Wednesday, November 19, 2025

#323 / The Socially Embedded Nature Of The Self

 


That is Charles Taylor, pictured. He is a philosopher from Montreal, Quebec, and is an emeritus professor at McGill University. The image was obtained from a book review published in the June 24, 2024, edition of The New Yorker. Taylor's book is titled, Cosmic Connections: Poetry in the Age of Disenchantment

If you'd like to read The New Yorker review, which is by Adam Gopnik, click the link I provide in the final sentence in this paragraph. The review is titled, "Unshattered" in the hard copy version of the magazine. Online, Gopnik's book review is titled, "How the Philosopher Charles Taylor Would Heal the Ills of Modernity." Regrettably, I can't promise you a "no paywalls" experience if you do click!

As is often the case, I focused upon just one phrase from Gopnik's book review, and that phrase is what impelled me to type out this blog posting. Under the picture of Taylor, reproduced above, Gopnik wrote the following: "Liberalism, in Taylor's view, has neglected the socially embedded nature of the self." 

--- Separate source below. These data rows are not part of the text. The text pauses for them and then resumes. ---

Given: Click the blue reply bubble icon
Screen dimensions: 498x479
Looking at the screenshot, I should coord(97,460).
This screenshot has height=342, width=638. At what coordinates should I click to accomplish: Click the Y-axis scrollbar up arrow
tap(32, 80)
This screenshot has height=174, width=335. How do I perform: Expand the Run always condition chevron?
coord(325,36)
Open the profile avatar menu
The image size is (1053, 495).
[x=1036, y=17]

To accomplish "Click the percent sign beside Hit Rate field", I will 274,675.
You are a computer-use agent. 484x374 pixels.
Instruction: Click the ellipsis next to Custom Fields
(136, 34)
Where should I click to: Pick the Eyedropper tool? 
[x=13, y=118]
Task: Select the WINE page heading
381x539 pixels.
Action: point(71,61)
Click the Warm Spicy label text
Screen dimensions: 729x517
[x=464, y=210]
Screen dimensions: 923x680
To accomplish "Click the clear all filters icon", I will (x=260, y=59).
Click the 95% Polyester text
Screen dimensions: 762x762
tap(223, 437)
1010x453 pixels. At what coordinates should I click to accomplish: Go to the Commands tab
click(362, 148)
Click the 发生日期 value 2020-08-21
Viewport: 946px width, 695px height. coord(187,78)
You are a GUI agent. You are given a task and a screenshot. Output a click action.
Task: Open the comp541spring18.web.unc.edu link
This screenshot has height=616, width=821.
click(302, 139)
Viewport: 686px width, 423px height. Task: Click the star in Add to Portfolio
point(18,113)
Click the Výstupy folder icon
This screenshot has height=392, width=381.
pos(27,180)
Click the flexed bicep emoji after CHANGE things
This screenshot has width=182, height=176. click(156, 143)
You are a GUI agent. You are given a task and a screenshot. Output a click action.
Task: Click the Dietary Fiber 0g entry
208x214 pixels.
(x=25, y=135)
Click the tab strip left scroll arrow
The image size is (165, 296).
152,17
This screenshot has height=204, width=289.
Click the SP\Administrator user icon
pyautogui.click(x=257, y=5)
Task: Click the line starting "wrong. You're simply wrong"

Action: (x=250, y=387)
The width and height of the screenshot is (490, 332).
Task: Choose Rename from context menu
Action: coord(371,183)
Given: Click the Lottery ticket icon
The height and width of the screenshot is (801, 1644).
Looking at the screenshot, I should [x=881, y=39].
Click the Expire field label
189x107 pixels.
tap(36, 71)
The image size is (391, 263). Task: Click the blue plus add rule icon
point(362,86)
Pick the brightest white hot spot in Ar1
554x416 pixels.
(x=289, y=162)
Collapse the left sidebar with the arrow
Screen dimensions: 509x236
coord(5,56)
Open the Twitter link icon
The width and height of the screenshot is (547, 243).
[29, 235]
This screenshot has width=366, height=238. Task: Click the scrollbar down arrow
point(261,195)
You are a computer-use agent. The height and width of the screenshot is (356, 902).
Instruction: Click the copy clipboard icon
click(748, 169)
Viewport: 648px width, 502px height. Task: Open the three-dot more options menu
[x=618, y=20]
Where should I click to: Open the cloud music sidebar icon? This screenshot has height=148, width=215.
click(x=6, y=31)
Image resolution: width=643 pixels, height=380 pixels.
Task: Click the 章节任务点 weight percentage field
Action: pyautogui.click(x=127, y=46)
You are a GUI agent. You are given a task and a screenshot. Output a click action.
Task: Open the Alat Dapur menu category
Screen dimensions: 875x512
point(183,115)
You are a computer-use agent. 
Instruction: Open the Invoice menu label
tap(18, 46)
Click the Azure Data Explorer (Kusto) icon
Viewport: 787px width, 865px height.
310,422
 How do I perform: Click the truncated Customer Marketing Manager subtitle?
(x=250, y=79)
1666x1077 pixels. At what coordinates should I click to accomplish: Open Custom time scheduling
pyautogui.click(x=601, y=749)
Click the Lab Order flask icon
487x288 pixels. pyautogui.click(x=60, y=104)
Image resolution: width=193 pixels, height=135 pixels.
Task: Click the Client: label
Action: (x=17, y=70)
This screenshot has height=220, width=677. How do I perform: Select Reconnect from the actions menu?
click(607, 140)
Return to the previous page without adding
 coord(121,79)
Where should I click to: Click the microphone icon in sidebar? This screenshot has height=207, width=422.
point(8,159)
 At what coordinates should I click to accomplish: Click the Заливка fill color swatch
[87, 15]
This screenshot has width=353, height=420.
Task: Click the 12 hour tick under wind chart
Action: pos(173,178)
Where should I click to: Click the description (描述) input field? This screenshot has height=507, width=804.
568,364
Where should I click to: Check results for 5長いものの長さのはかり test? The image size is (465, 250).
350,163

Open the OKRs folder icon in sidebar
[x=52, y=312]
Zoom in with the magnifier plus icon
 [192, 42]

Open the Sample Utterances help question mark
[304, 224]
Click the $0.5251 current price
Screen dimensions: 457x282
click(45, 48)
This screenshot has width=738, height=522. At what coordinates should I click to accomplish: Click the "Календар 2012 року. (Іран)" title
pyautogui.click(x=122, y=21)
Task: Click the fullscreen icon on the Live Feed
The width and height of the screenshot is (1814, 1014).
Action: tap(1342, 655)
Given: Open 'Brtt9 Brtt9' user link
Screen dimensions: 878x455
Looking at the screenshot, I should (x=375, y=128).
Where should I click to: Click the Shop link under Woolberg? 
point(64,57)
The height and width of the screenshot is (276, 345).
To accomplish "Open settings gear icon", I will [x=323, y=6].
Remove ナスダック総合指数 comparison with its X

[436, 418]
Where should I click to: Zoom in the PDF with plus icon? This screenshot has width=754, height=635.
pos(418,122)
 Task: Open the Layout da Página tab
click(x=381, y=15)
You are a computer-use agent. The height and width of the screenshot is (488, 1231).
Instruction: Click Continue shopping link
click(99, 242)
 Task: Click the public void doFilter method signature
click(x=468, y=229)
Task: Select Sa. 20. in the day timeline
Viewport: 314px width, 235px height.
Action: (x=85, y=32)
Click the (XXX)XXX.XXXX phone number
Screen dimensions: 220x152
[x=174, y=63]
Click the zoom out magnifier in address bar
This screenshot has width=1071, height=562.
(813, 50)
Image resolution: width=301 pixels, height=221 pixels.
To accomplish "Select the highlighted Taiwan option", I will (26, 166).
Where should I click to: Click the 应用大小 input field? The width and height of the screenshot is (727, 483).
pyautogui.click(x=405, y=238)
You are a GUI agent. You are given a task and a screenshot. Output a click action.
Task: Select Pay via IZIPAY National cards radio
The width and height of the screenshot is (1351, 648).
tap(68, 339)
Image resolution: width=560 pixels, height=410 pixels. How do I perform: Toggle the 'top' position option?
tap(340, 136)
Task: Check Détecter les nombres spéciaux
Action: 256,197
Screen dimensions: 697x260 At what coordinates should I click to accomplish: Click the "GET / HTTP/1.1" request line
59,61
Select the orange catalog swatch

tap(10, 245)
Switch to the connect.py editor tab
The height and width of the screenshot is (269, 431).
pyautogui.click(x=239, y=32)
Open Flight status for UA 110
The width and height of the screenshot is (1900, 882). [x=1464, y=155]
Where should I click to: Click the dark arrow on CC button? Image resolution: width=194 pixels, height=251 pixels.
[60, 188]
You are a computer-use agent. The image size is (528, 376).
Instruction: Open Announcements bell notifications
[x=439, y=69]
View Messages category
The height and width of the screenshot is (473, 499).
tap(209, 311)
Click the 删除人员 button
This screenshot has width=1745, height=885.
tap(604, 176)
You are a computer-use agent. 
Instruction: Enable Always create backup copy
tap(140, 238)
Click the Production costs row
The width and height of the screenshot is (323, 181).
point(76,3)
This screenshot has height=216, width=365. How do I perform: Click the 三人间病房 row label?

Most of the review, frankly, is a bit beyond me, with references to poetry, music, and philosophy that are not really things I know very much about. I do think I have some familiarity with "politics," though, and Gopnik tells us that "the last fifty pages of Cosmic Connections pivot decisively from the intricacies of poetic imagination to the specifics of contemporary American and Canadian (and, secondarily, European) politics ...

A successful self-governing republic, Taylor believes, requires a community of shared purpose and a common space of deliberation. Antagonistic groups must go beyond the narrow aspiration of winning a contest against adversaries and come to one another with a sense of mutual recognition and regard." 

"Individualism," in other words, the driving force of most of our activities, including "politics," fails to understand the "socially embedded nature of the self." 

"Polarization" is heading in the wrong direction, too, and won't get us to where we need to go. 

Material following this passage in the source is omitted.